▶ [The problem]:
Reproduce the text of each of the following items verbatim, leaving out the pictures.

--- Start of Provided entries ---

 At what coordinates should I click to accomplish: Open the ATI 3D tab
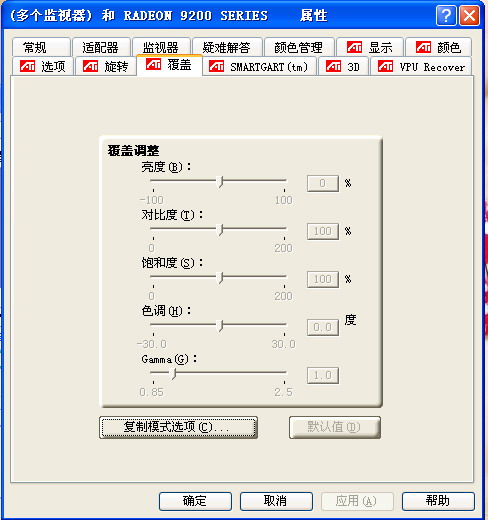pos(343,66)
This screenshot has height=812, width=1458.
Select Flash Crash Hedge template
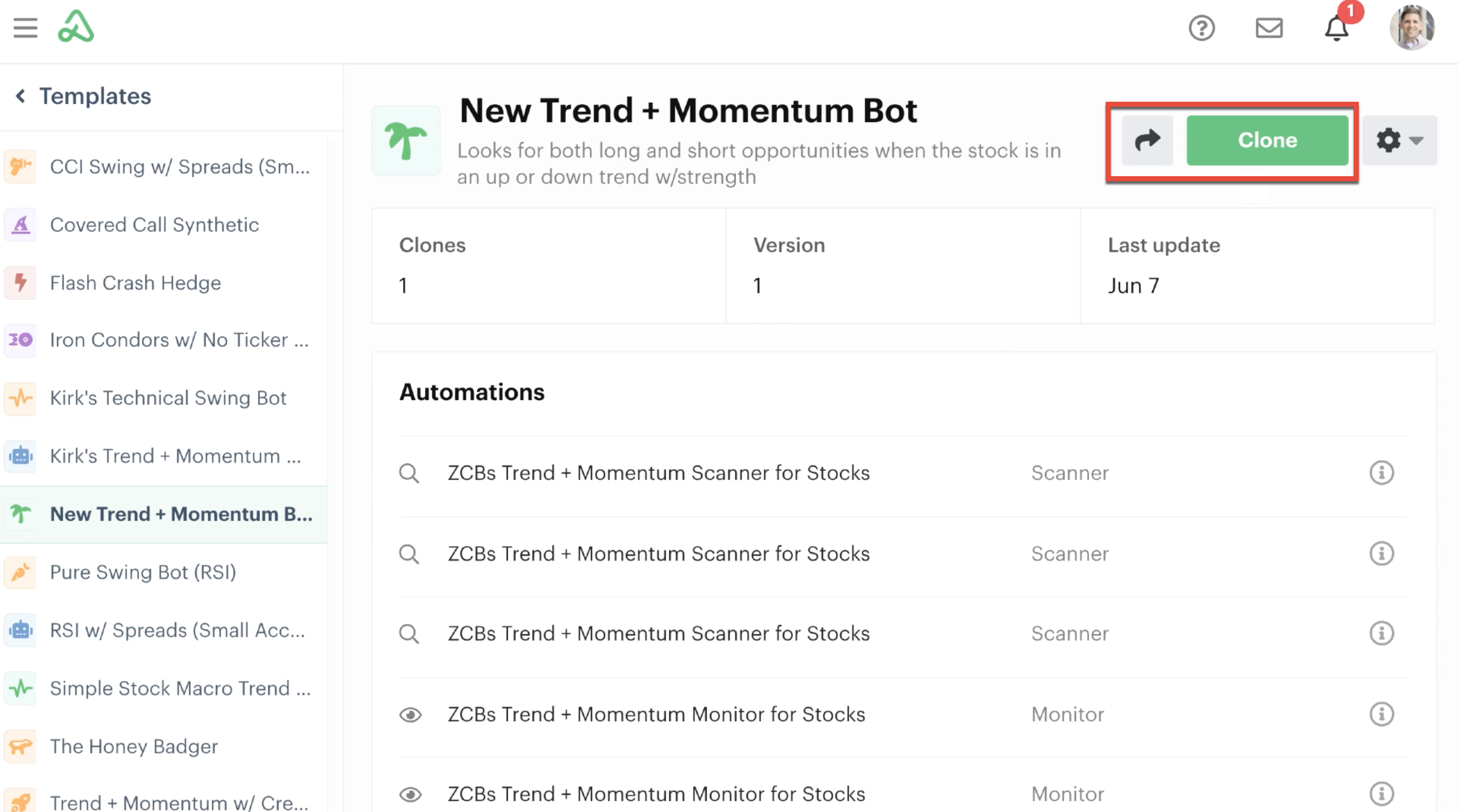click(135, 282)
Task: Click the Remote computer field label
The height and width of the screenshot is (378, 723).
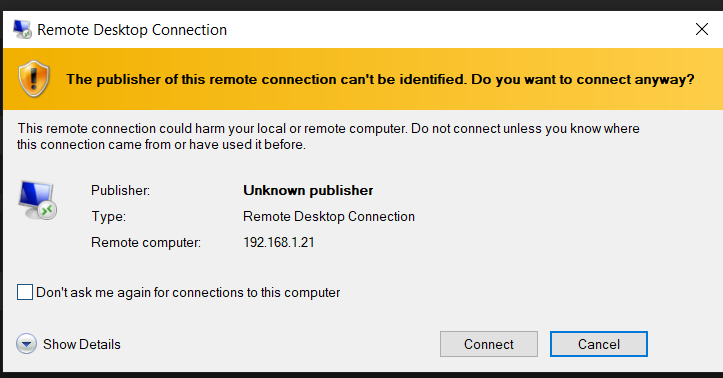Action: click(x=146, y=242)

--- End of Provided entries ---

▶ [The reply]:
 At what coordinates should I click to accomplish: Open the ATI 3D tab
pos(343,66)
This screenshot has height=812, width=1458.
Select Flash Crash Hedge template
click(135, 282)
Task: Click the Remote computer field label
The height and width of the screenshot is (378, 723).
Action: click(x=146, y=242)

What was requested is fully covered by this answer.